[Start Dataset entries]
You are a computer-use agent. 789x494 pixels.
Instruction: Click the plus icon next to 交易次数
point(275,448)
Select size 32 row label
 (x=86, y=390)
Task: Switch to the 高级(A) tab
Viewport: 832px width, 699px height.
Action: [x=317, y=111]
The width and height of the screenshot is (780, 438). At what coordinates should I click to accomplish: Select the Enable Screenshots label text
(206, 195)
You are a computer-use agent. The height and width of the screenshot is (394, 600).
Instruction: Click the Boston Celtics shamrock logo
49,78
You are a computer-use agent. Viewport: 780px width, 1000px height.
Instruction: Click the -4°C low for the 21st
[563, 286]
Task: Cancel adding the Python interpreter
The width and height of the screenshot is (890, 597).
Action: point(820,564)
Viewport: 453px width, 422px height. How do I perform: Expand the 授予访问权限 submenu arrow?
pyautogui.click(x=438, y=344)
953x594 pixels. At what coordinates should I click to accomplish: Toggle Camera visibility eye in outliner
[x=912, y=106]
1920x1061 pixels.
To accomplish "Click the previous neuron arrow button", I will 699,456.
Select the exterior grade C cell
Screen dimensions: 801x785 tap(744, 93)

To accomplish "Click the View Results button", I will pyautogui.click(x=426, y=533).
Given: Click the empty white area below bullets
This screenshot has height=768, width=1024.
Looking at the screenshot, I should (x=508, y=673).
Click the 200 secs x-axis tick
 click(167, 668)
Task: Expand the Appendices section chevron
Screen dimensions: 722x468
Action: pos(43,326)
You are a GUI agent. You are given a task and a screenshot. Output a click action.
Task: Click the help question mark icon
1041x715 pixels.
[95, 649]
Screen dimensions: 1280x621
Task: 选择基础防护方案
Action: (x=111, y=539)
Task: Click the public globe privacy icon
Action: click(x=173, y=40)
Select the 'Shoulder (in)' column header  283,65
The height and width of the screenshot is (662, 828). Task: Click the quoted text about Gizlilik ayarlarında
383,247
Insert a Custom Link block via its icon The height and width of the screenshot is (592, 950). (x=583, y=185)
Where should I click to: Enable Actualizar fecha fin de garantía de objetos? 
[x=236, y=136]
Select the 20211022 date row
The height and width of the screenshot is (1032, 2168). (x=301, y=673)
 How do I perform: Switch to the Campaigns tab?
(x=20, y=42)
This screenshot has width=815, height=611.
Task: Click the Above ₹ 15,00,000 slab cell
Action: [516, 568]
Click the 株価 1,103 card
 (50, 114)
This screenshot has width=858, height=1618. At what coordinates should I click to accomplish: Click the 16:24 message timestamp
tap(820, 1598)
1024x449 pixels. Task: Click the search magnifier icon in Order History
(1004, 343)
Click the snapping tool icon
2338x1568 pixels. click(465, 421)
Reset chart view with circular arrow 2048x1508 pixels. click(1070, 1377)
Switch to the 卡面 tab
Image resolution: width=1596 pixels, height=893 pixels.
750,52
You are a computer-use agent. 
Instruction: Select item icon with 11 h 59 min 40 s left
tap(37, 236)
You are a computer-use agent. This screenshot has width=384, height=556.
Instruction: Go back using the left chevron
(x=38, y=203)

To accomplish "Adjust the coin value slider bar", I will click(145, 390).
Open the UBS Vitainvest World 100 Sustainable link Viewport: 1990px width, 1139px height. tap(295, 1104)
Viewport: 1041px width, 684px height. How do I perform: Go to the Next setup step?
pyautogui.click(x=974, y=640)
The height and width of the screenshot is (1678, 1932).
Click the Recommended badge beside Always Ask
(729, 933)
[End Dataset entries]
### What this task involves:
Add 147 to each coordinate in the answers of the records between the lines holding "You are a computer-use agent. The" and "Action: point(820,564)", inclusive, and write out all of those lines again, requests included.

### Exercise answer:
You are a computer-use agent. The height and width of the screenshot is (394, 600).
Instruction: Click the Boston Celtics shamrock logo
196,225
You are a computer-use agent. Viewport: 780px width, 1000px height.
Instruction: Click the -4°C low for the 21st
[710, 433]
Task: Cancel adding the Python interpreter
The width and height of the screenshot is (890, 597).
Action: point(967,711)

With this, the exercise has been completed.